Okay, few things about Midsommar, no particular order:
1. Two movies in, and it feels very much like Ari Aster has a 'type' of film-like this has differences from Hereditary, but if you've seen that one, it's hard not to make comparisons (I was not a big Hereditary fan, but liked this more in a number of ways). At the same time, both of those films feel like...young person's horror in the sense that they're very focused around people trying to figure out how they fit into the world around them, and being upset when they don't. Curious to see what happens with Aster's work as he keeps aging, and if I keep liking it more-there's a definite chance he could knock me over in a couple of films, way he's going.

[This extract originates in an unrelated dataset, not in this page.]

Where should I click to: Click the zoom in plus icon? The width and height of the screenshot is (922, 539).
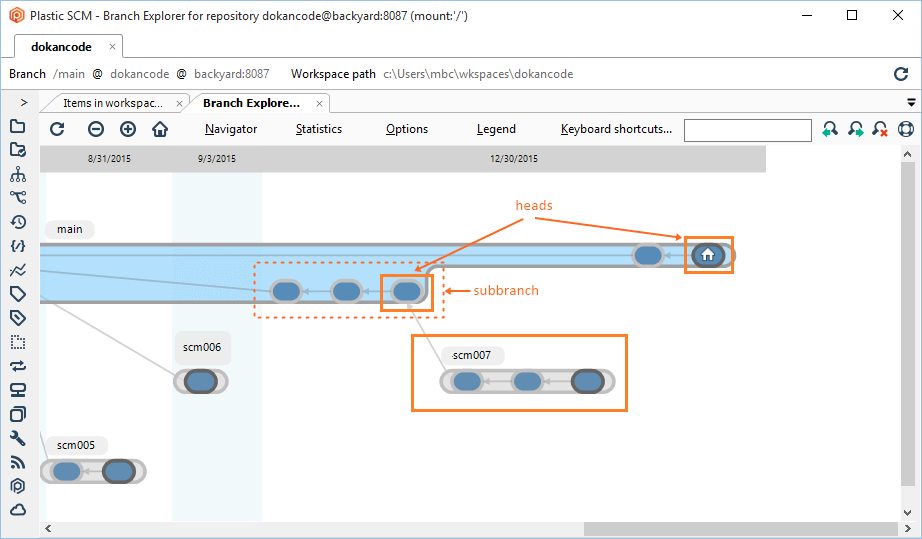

2. One of the main reasons is that while Aster is good at framing shots and editing (this really is a film for the One Perfect Shot crowd, and there's a lot of judicious cutting to hold stuff back from the viewer/imply/contrast for not always reasons of tension) but he's REALLY good at sound editing and use of noise and music. That opening sequence of shots of the frozen Swedish landscape with the weird primal humming at the beginning, before the sudden cut to America and the interruption of the answering machine really is both remarkably efficient, and a good hook on a primal sensory level for the clash between two worlds/worldviews that you're going to get through the rest of the film's running time.

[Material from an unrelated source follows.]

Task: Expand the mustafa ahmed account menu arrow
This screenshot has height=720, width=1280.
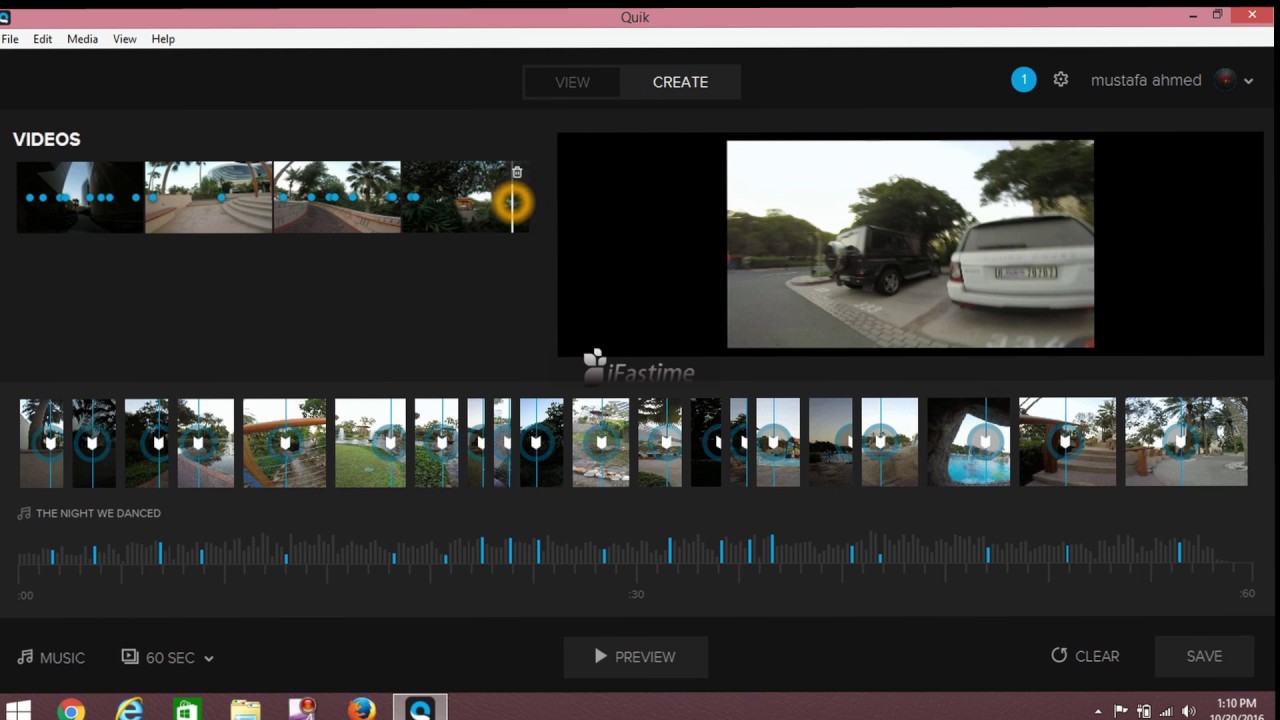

3. Florence Pugh > Toni Collette
4. One reason why I liked this more than Hereditary I think, was that it was FUNNIER. Like, consistently. It leans into the weirdness of the situation, and it feels like it's grabbing throughout at the observational humor of the awkwardness that would naturally come with being in a situation like this. I mean, if nothing else, you can take the entire thing as a cautionary tale/Bleak dark joke at the expense of Graduate Studies. The whole 'I want to do my thesis, and my friend wants to do his thesis, and my other friend is just a horny clumsy dork' is a pretty good explanation for why the males don't DO ANYTHING BEFORE IT'S TOO LATE. (I mean, it still is a bit of a stretch when characters start going missing with awkward cover stories after that cliffside scene, but it works about as well as it could, is my point)

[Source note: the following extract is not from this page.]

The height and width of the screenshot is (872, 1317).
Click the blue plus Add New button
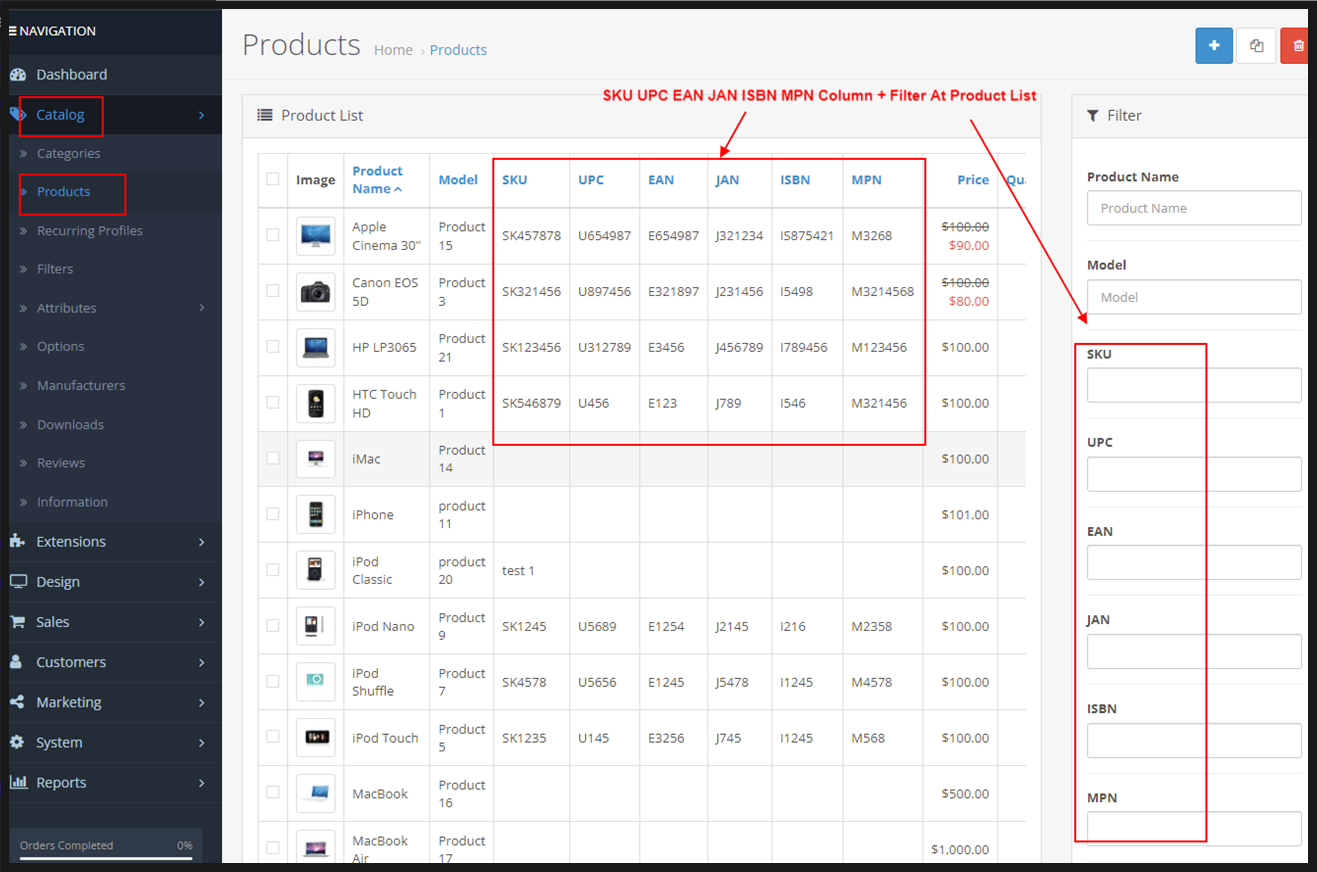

5. The spooky incest coloring oracle boy was probably a weak link-didn't go anywhere, felt unnecessary and clumsy for an attempt at shock value. As did the brief sightings of the dead family members in the 2nd half.
6. Pugh did a great job, as I mentioned--her character on the other hand, is kind of painful to watch in a different sense than Collette's. One of the interesting things about the film is that the folk horror part is expected, but throws you off-balance right at the beginning with the murder/suicide--Pugh has already been shattered at the start of the film, she's still putting herself back together, and so there's a bit of a question throughout--is she in danger? What does she still have to lose? Her life? Her sanity? Her relationship? (Turns out to be the relationship. D'oh!) and while I've read a few reviews that seemed to take it as a great breakup movie* or as an ending that was empowering for her, the end of the film didn't really play that way for me---It did really feel like a bit of a horror film struggle between two opposing terrors--the aimless nightmare of the meaningless void and oblivion, the whole 'nothing matters'/self-annihilation of oneself and those around you in the opening scene--the whole indifferent universe idea, contrasted with the terror of a structured religious/social order where everything has purpose and rules that you don't know and that are very, very, damaging to you. In that sense, Pugh may have found happiness, but she's LITERALLY weighed down/imprisoned by her flower costume at the end, and even though she's smiling, it still felt like Happiness in Slavery to me (I mean, if she stays with the Swedes, y'all, they did say they plan out their breeding relationships astrologically and what not-I'm not sure there's a lot of self-empowerment going on here, as cathartic as it is to see Jack Reynor's shellshocked expression in his bear costume)
7. That first shot of the bear, by the way, the Austin Powers gag, and Reynor's facial expressions when the other women take his hand and sing to him/start smacking his butt during the sex scene---all VERY near laugh out loud moments for me. Like I said, this is an unexpectedly funny film.
8. Just to bring it back to #6, and the inevitable Hereditary comparisons--it's sort of interesting that while the specific details have changed, Aster has made two movies that basically feature the same ending, with one of the main characters finding themselves transformed/taking on a new name and role in a weird spooky religious organization with methods that display cruelty and indifference for individual suffering, after displaying an inability to function effectively in the 'Really real' world. Again, if it works better this time around, I think it's the layers of morbid comedy built into the film--if Aster really isn't that comfortable with horror, maybe he should cut out the murderous cults and demons and make a straight comedy next? I suspect it would actually be pretty good.
9. There were no walkouts in my film showing, although there was a couple having an excited argument about the film when I walked past, with one person doing the whole 'You're the one who wanted to see it!' thing. I guess the moral of the story is, not a date movie.